Fr Robert Hendrickson

Dear Friends in Christ,

The Gospel today is one of those challenging ones that comes to mind when people lapse into thinking Jesus was always warm and friendly. He tells his followers, “Whoever comes to me and does not hate father and mother, wife and children, brothers and sisters, yes, and even life itself, cannot be my disciple.”

Well. It doesn’t get much more bracing than this, does it?

Jesus speaks to the unity we should have with him and with one another—a unity that transcends and surpasses all those others we have known. He calls on us to be ready to follow him in such a way that our old life and its entanglements are left behind.

It sounds so hard, doesn’t it? But how many of us have chased something that annoyed our family at some point? Maybe you went to a college they didn’t want you to go to. Maybe you chased after a boy or a girl in some far-flung place. Maybe you married someone they didn’t approve of. Maybe you just dared to be who you are rather than who they told you that you should be.

The point is we make choices all the time that put our relationships at risk. We make those choices for all sorts of reasons that are good, bad, or in between. We make those choices because we think we know what’s best.

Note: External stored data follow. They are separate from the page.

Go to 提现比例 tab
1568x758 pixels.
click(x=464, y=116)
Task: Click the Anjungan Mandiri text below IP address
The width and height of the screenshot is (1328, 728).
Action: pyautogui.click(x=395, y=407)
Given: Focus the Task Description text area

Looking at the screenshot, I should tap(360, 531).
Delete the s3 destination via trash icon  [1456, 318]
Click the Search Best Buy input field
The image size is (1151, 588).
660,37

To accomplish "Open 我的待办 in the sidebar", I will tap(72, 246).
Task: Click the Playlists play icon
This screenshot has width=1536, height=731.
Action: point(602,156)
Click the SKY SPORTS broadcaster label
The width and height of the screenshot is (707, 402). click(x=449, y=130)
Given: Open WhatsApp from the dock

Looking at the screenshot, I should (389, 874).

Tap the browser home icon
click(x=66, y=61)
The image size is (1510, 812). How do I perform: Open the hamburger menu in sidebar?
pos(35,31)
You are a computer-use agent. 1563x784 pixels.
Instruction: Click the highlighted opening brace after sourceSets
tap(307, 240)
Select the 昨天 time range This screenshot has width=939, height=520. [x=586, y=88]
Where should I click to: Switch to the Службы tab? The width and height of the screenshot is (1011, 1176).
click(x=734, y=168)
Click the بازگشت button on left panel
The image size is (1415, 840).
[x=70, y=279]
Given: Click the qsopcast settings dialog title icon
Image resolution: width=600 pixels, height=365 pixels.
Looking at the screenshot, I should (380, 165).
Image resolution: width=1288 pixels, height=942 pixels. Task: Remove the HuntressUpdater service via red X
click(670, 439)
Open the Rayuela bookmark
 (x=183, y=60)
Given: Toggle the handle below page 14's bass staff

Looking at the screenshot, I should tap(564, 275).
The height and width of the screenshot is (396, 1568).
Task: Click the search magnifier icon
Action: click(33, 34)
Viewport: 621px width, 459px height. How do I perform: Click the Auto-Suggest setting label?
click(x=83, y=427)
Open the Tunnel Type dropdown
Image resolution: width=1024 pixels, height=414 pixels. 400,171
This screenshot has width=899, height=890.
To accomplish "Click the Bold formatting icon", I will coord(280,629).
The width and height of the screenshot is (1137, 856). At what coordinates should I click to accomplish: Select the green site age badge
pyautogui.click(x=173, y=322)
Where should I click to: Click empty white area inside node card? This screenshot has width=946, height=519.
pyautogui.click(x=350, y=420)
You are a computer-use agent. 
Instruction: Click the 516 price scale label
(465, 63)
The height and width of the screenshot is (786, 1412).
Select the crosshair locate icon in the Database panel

Jesus is telling us, “I know what is best for you—and it is me. It is my father.” Ultimately, Jesus is giving us both a warning and a promise. He says that we can’t follow him if we’re not ready to leave behind what might hold us back. And he promises that if we follow him, we can leave behind what might hold us back.

In choosing to follow we are choosing what is best for us and it will mean leaving behind that which will try to pin us down. It’s a daunting, fearful, faithful promise. Jesus isn’t being nice here. He’s being what we most need. He’s being truth.